Mutexes
A mutex is an OS-level synchronization primitive that can be used
to ensure a section of code can only be executed by one thread at a time.
It has two states: locked and unlocked. When the mutex is locked,
any further attempt to lock it will block (the calling thread will be
suspended). When the mutex becomes unlocked, if there are threads waiting one
of these will be resumed and will lock the mutex. Furthermore, the mutex may
only be unlocked by the thread that locked it.
If we have a resource we need to share between threads, we
associate a mutex with it and use the mutex to synchronize resource access. All
we need to do is ensure our code locks the mutex before using the resource, and
unlocks it after it is finished. This will prevent race conditions related to
multiple threads simultaneously accessing that resource.
Diagram 1. Two thread contention for a
mutex
Note: We will be updating mutex section above soon with more documents and sample codes.
Mutexes in Practice -
Boost.Threads solution
Boost.Threads is a part of the excellent Boost libraries. It has
been intelligently designed to enhance safety by making error-prone code more
difficult to write.
We'll be using Boost.Threads throughout the tutorial, since we may
as well get used to using a well designed C++ library from the outset.
Furthermore, the upcoming C++ 0x standard (due sometime this decade) will use
Boost.Threads as the model for the new threading support, so learning this
library will help future-proof your C++ skills.

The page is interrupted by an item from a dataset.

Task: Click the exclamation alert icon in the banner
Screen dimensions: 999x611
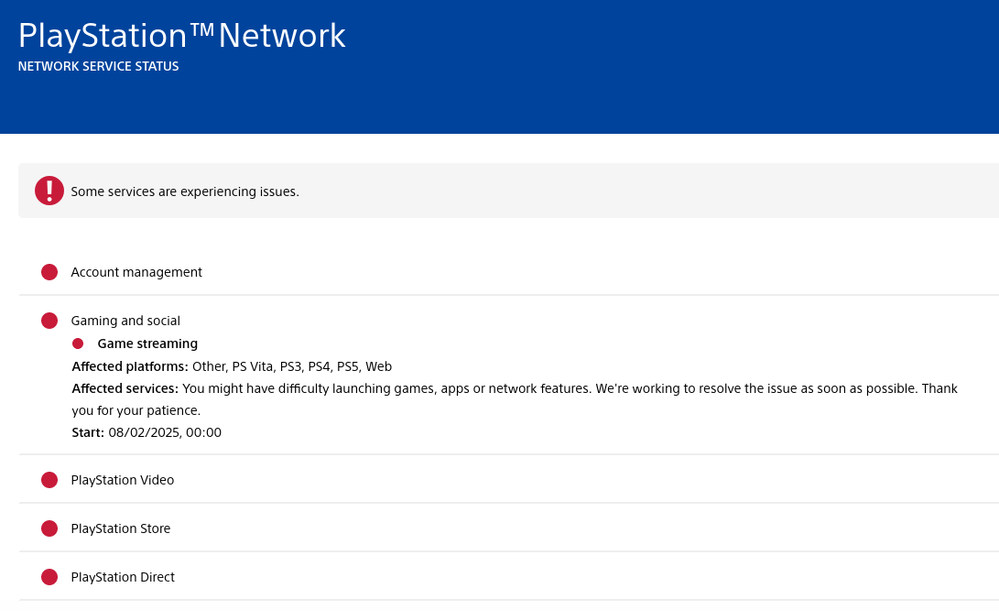Action: 49,190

Listing 2. Boost.Threads synchronisation
int sharedCounter = 50;
boost::mutex counterMutex;
void solutionWorkerThread()
{
while(sharedCounter > 0)
{
bool doWork = false;
{
// scoped_lock locks mutex
boost::mutex::scoped_lock lock(counterMutex);
if(sharedCounter > 0)
{
--sharedCounter;
doWork = true;
}
// scoped_lock unlocks mutex automatically at end of scope
}
if(doWork) doSomeWork();
}
}
In the above solution, the shared counter is checked and updated
as an atomic operation (with respect to multiple threads) so the race condition
is solved.
Note the way the scoped_lock works: the constructor locks the
associated mutex and the destructor unlocks it. This is the RAII (Resource Acquisition
Is Initialization idiom, and it helps exception safety. If an exception
were thrown while we had locked the mutex, the scoped_lock would be destroyed
during the normal stack unwinding process and the mutex would be automatically
freed.
Exception safety is not an issue with this simple example, since
no statement can throw while we have the mutex locked. However, real-world code
will almost always benefit from the scoped_lock design.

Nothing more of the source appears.